Publication year - 2014
Publication title -
alimentary pharmacology and therapeutics
Language(s) - English
Resource type - Journals
SCImago Journal Rank - 3.308
H-Index - 177
eISSN - 1365-2036
pISSN - 0269-2813
DOI - 10.1111/apt.12658
Subject(s) - transient elastography , medicine , metabolic syndrome , gastroenterology , fibrosis , odds ratio , confidence interval , cirrhosis , viral load , fatty liver , liver fibrosis , obesity , immunology , disease , human immunodeficiency virus (hiv)

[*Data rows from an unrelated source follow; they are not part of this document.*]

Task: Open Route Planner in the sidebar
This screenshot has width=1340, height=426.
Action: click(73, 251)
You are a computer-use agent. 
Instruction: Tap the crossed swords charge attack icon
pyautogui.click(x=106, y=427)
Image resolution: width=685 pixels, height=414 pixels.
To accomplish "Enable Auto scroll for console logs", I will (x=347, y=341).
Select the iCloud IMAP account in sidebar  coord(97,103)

Summary Background Metabolic syndrome is a known risk factor of cirrhosis in chronic hepatitis B ( CHB ). Aim To investigate the effects of coincidental metabolic syndrome on liver fibrosis progression in treatment‐naïve CHB patients. Methods A total of 1466 CHB patients underwent liver stiffness measurement ( LSM ) by transient elastography in 2006–2008; 663 patients remained treatment‐naïve and had second LSM in 2010–2012. Liver fibrosis progression was defined as an increase in LSM ≥30% at the second assessment. The impact of coincidental metabolic syndrome and its factors on liver fibrosis progression were evaluated after adjustment for viral load and hepatitis activity. Results At baseline, the mean age was 43 ± 12 years, 55% were males, serum alanine aminotransferase (ALT) was 44 ± 40 IU/L, HBV DNA was 4.0 ± 2.0 log IU/mL and LSM was 6.3 ± 3.6 kPa. Metabolic syndrome was diagnosed in 80 (12%) and 142 (21%) patients at baseline and follow‐up visit, respectively; 84 (13%) and 22 (3%) patients had coincidental and resolved metabolic syndrome respectively. After an interval of 44 ± 7 months, 107 (16%) patients developed liver fibrosis progression. Coincidental metabolic syndrome [adjusted odds ratio ( aOR ) 2.0, 95% confidence interval (CI) 1.1–3.5, P  =   0.015], central obesity ( aOR 2.0, 95% CI 1.0–4.1, P  =   0.05) and low level of high‐density lipoprotein cholesterol ( aOR 1.9, 95% CI 1.0–3.7, P  =   0.04) were associated with liver fibrosis progression independent of change in viral load and ALT level. The effects of coincidental metabolic syndrome were most apparent in the immune‐tolerant phase. Conclusion Coincidental metabolic syndrome increases the risk of liver fibrosis progression in patients with chronic hepatitis B infection, independent of viral load and hepatitis activity.